Caccia all’uomo: sulle tracce del pericoloso ergastolano evaso

LECCE- Posti di controllo e perquisizioni, indagini serrate e nulla di intentato. Così nel Salento, e non solo, va avanti la caccia all’uomo, la caccia a Fabio Perrone, pericoloso ergastolano, in fuga armato.
È presidiato dalle forze dell’ordine il suo paese, Trepuzzi, sono presidiate le marine vicine di Casalabate e Torre Rinalda, ma anche tutte le arterie stradali da Lecce, Brindisi, Taranto. Ma lui e l’auto sulla quale è scappato sembrano spariti nel nulla, da quando è iniziata la folle fuga dall’ospedale Vito Fazzi di Lecce. Perrone, in carcere perché condannato all’ergastolo per l’omicidio di Fatmir Makovic e per il ferimento del figlio 16enne della vittima, doveva sottoporsi ad una colonscopia. La polizia penitenziaria lo ha scortato al Fazzi, ammanettato. Due agenti lo hanno accompagnato nella sala per l’esame endoscopico e gli hanno tolto le manette. In un attimo, Perrone li ha aggrediti, disarmati e feriti con la loro stessa pistola. Poi è fuggito, continuando a sparare, ferendo di striscio il parente di un uomo ricoverato, e seminando il terrore.

Ha puntato la pistola in faccia ad una donna e le ha rubato l’auto, ha urtato con la vettura una guardia giurata e poi è scappato “in direzione Gallipoli”. Questa è stata la prima segnalazione. Poi il nulla. Non si sa più niente di lui, né della Toyota Yaris grigia usata per la fuga.

A coordinare le indagini è il PM Antonio De Donno, che mantiene la massima riservatezza. L’unico aspetto che sottolinea è che “È stato attivato l’intero meccanismo, tutte le forze di polizia sono in campo, ognuno sta facendo la propria parte”. Sin dalle prime ore successive alla fuga, il Questore di Lecce Pierluigi d’Angelo -fanno sapere dalla questura- ha predisposto, secondo intese con i Comandanti Provinciali delle altre Forze di Polizia, un massiccio impiego di pattuglie presenti sul territorio. Numerosi equipaggi, nell’arco delle 24 ore, sono impegnati in posti di controllo e perquisizioni, che vanno ad integrare un’intensa attività info-investigativa.Le ricerche, concentrate nei luoghi precedentemente frequentati dall’evaso, sono state estese anche alle provincia limitrofe di Taranto, Brindisi, nonché Bari e Foggia, anche con l’impiego di elicotteri. Sono stati, inoltre, allertati porti ed aeroporti.

Intanto c’è qualcuno che ha paura più di tutti: gli ospiti del campo rom di Panareo, vicino a Trepuzzi. Lì vivono i familiari dell’uomo montenegrino ucciso da Perrone in un bar, la notte tra il 28 e il 29 marzo, per futili motivi. Hanno paura che possa andare lì per vendetta e sono in stato di massima allerta. “Stanotte nessuno qui ha dormito” dicono.

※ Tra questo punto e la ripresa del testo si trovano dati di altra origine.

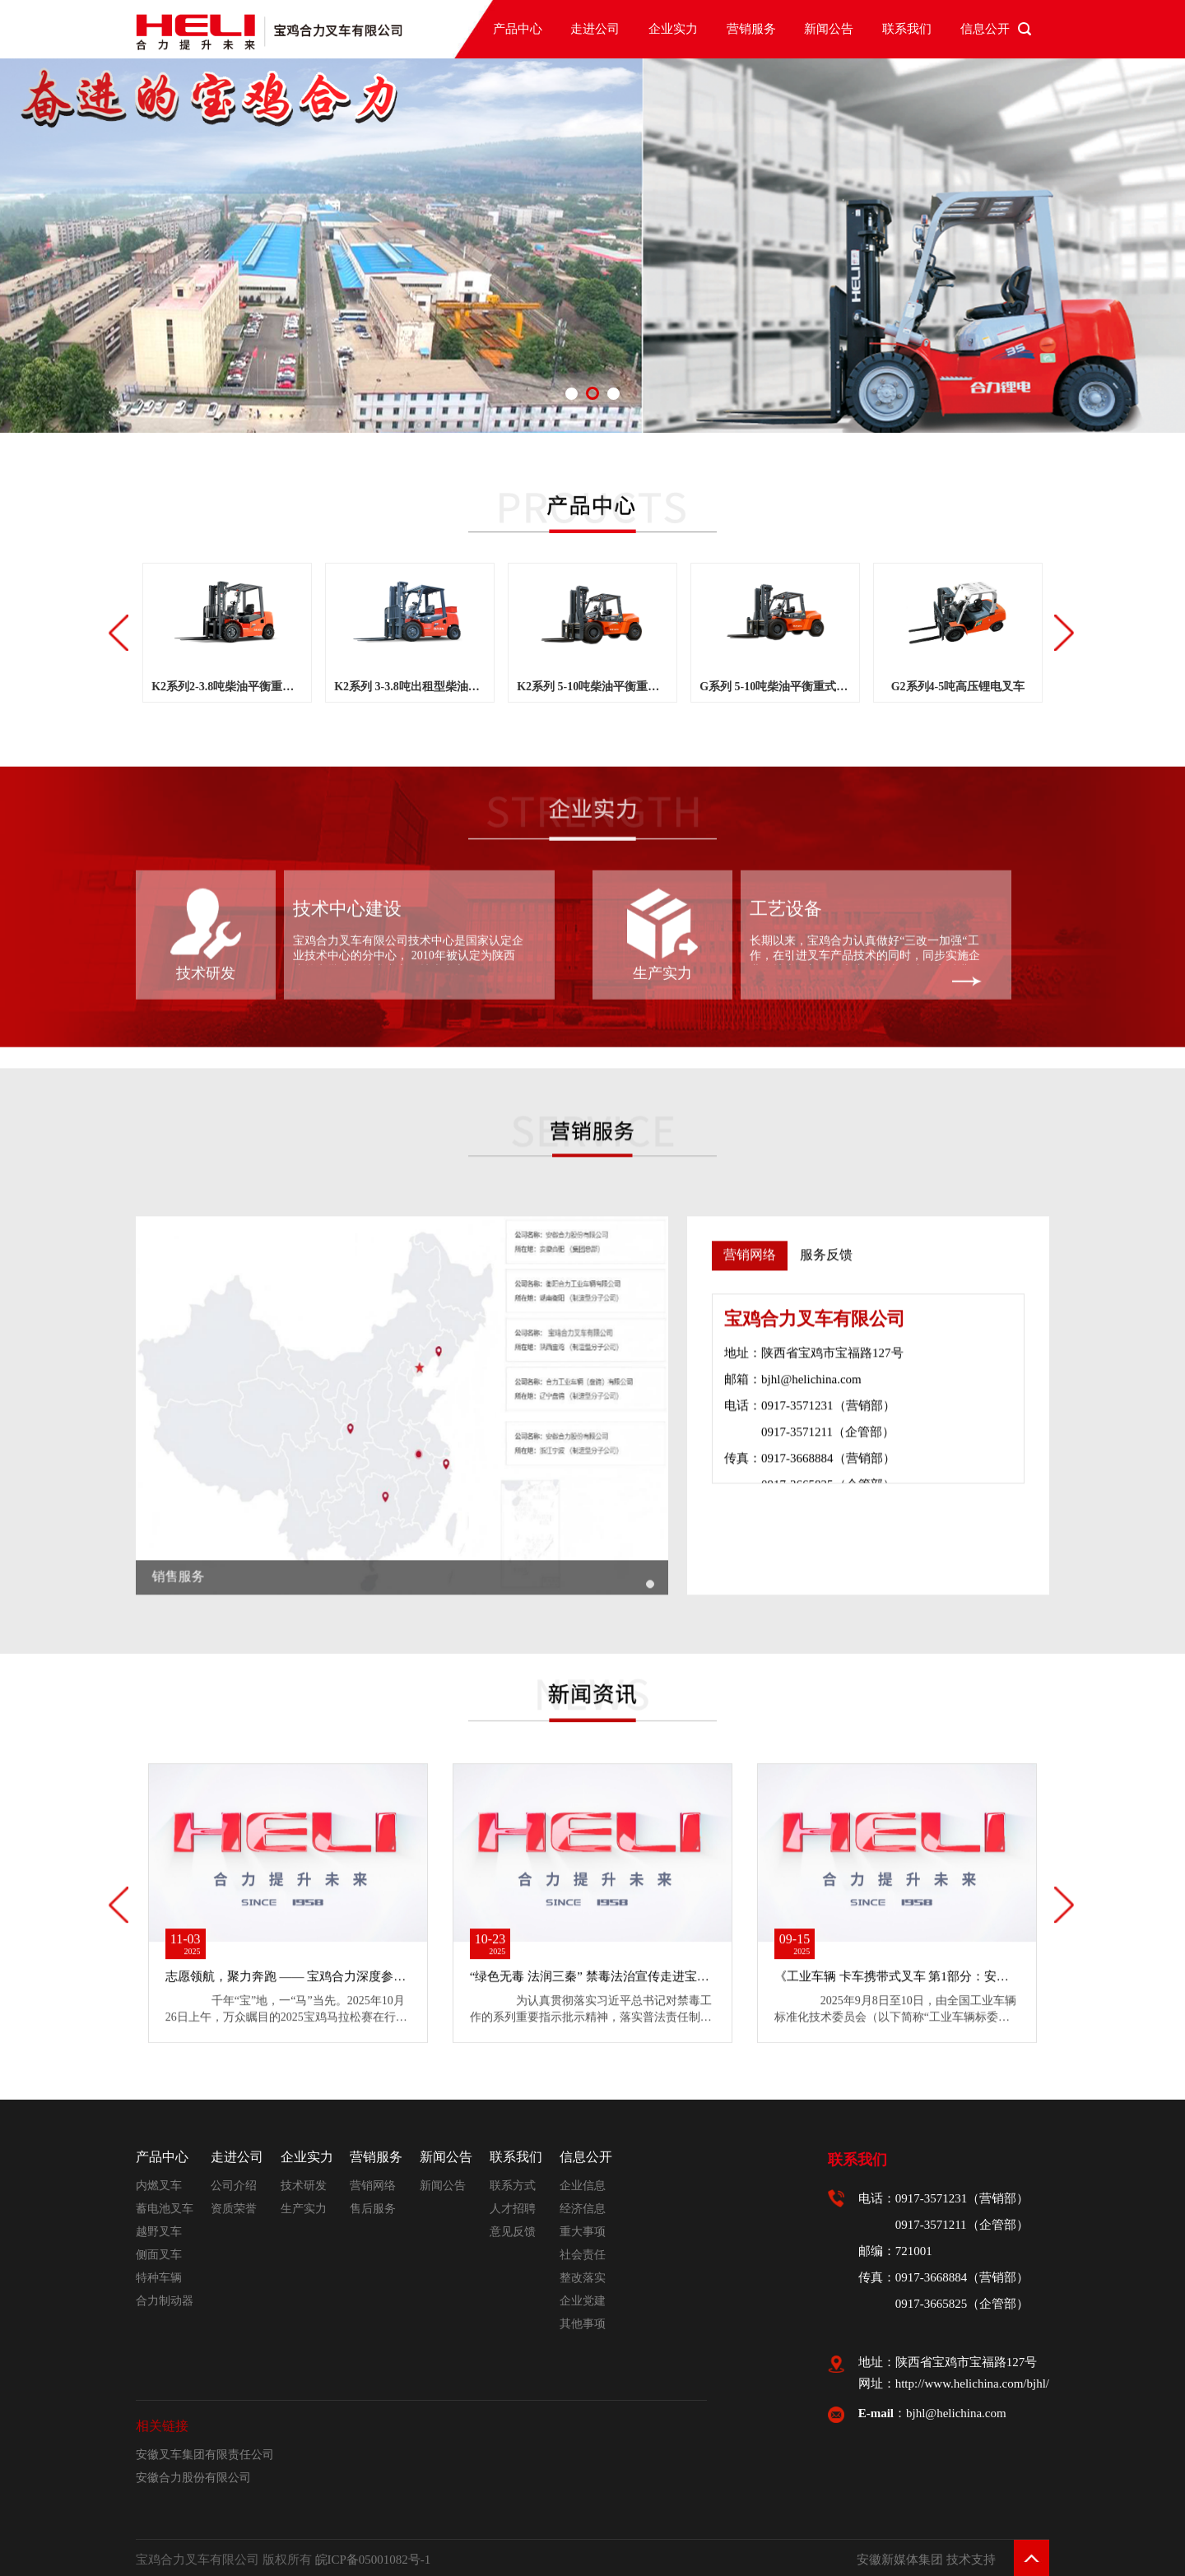 The width and height of the screenshot is (1185, 2576). What do you see at coordinates (234, 2208) in the screenshot?
I see `资质荣誉` at bounding box center [234, 2208].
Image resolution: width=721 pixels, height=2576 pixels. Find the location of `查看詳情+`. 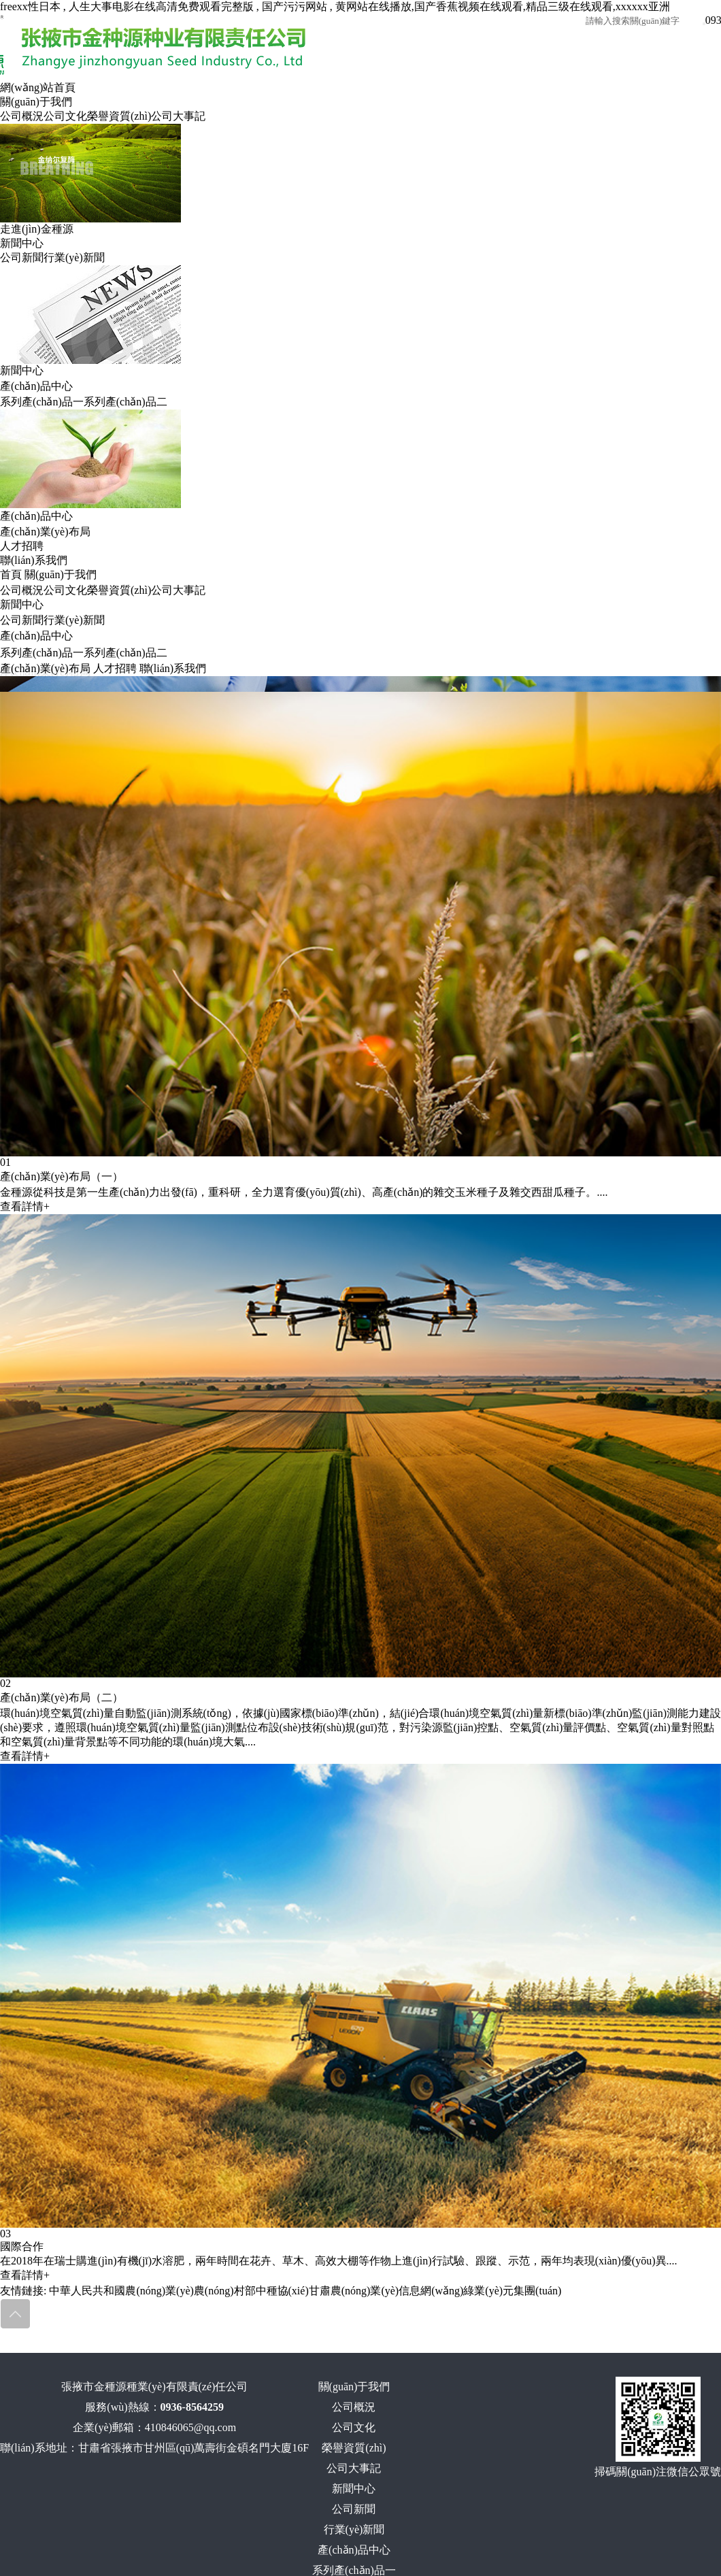

查看詳情+ is located at coordinates (25, 1206).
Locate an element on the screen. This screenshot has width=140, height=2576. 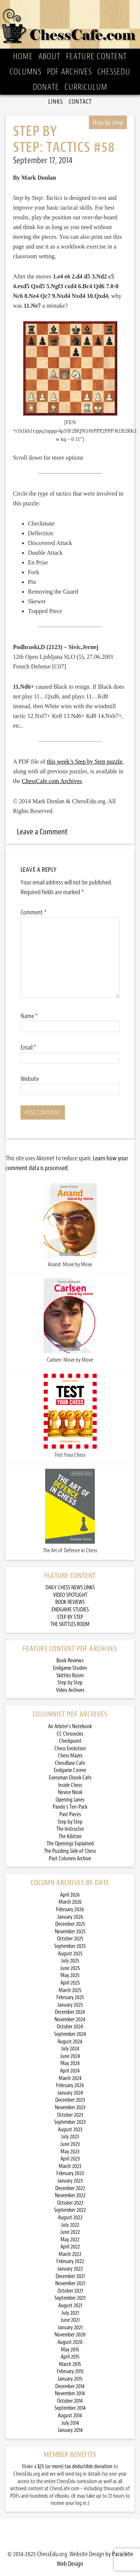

Si rincorrono, nel frattempo, alcune voci, al momento tutte smentite dalle forze dell’ordine: è stato detto che un uomo sospetto sarebbe stato fermato a Lizzano, in provincia di Taranto; e ancora che la Yaris sarebbe stata ritrovata a Torchiarolo. Solo voci, appunto. Le notizie vere arriveranno soltanto da chi sta indagando e da chi è in strada, a controllare l’intero Salento palmo a palmo. Chiunque dovesse avvistare il ricercato, deve immediatamente allontanarsi e chiamare il 113 o il 112. è una scheggia impazzita, senza scrupoli e armata.